Este é o convite de Jesus: Deus aproximou-Se de ti, por isso dá-te conta da sua presença, dá espaço à sua Palavra e mudarás a perspetiva da tua vida. Por outras palavras: coloca a tua vida sob a Palavra de Deus. Este é o caminho que nos indica a Igreja: todos, mesmo os Pastores da Igreja, estamos sob a autoridade da Palavra de Deus; não sob os nossos gostos, as nossas tendências ou preferências, mas unicamente sob a Palavra de Deus que nos molda, converte, pede para permanecermos unidos na única Igreja de Cristo. Então, irmãos e irmãs, podemos perguntar-nos: A minha vida, que direção toma; donde tira a orientação? Das numerosas palavras que escuto, das ideologias ou da Palavra de Deus que me guia e purifica? E em mim, quais são os aspetos que exigem mudança e conversão?

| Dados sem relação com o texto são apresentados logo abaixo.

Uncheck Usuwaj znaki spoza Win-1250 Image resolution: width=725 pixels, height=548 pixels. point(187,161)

Finalmente – terceiro aspeto – a Palavra de Deus, que se dirige a todos e chama à conversão, torna-nos anunciadores. Com efeito, Jesus passa pelas margens do lago da Galileia e chama Simão e André, dois irmãos que eram pescadores. Convida-os, com a sua Palavra, a segui-Lo, dizendo que fará deles «pescadores de homens» (Mt 4, 19): já não peritos só em barcos, redes e peixes, mas peritos na busca dos outros. E como, na navegação e na pesca, aprenderam a deixar a margem para lançar as redes ao largo, de igual modo tornar-se-ão apóstolos capazes de navegar no mar aberto do mundo, indo ao encontro dos irmãos e anunciando-lhes a alegria do Evangelho. Este é o dinamismo da Palavra: atrai-nos para a «rede» do amor do Pai e torna-nos apóstolos que sentem o desejo irreprimível de fazer subir para a barca do Reino todos os que encontram. E isto não é proselitismo, porque é a Palavra de Deus que chama, não a nossa palavra.

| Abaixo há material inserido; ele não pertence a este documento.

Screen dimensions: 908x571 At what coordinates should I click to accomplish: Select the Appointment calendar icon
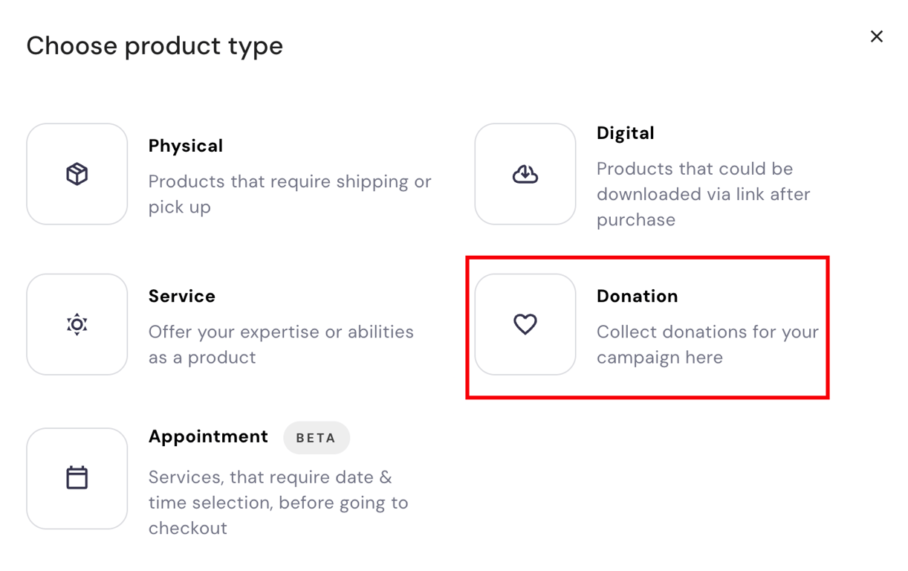tap(77, 478)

Assim, sintamos dirigido também a nós o convite para ser pescadores de homens: sintamo-nos chamados por Jesus pessoalmente para anunciar a sua Palavra, testemunhá-la nas situações de cada dia, vivê-la na justiça e na caridade, chamados «encarná-la» acarinhando a carne de quem sofre. Esta é a nossa missão: sair à procura de quem está perdido, de quem está oprimido e desanimado, para lhes levar, não nós mesmos, mas a consolação da Palavra, o anúncio desinquietador de Deus que transforma a vida, para lhes levar a alegria de saber que Ele é Pai e fala a cada um, levar a beleza de dizer: «Irmão, irmã, Deus aproximou-Se de ti, escuta-O e, na sua Palavra, encontrarás um dom estupendo!»

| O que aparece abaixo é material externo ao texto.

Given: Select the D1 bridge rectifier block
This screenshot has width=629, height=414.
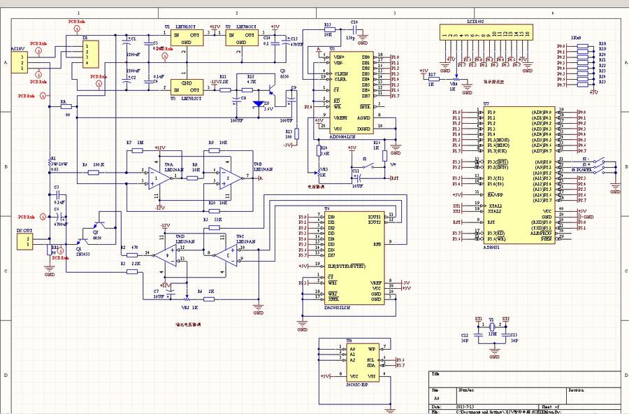Looking at the screenshot, I should click(x=89, y=53).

Irmãos e irmãs, quero concluir convidando simplesmente a agradecer a quem se esforça por que a Palavra de Deus volte a ser colocada no centro, partilhada e anunciada. Obrigado a quem a estuda e aprofunda a sua riqueza; obrigado aos agentes pastorais e a todos os cristãos empenhados na escuta e difusão da Palavra, especialmente os leitores e catequistas: hoje vou conferir o ministério a alguns deles. Obrigado a quantos acolheram os inúmeros convites que fiz para trazer sempre connosco o Evangelho e lê-lo todos os dias. E, por fim, um agradecimento particular aos diáconos e aos sacerdotes: Obrigado, queridos irmãos, porque não deixais faltar ao Povo santo o alimento da Palavra; obrigado por vos empenhardes a meditá-la, vivê-la e anunciá-la; obrigado pelo vosso serviço e os vossos sacrifícios. A todos nós, sirva de consolação e recompensa a doce alegria de anunciar a Palavra da salvação.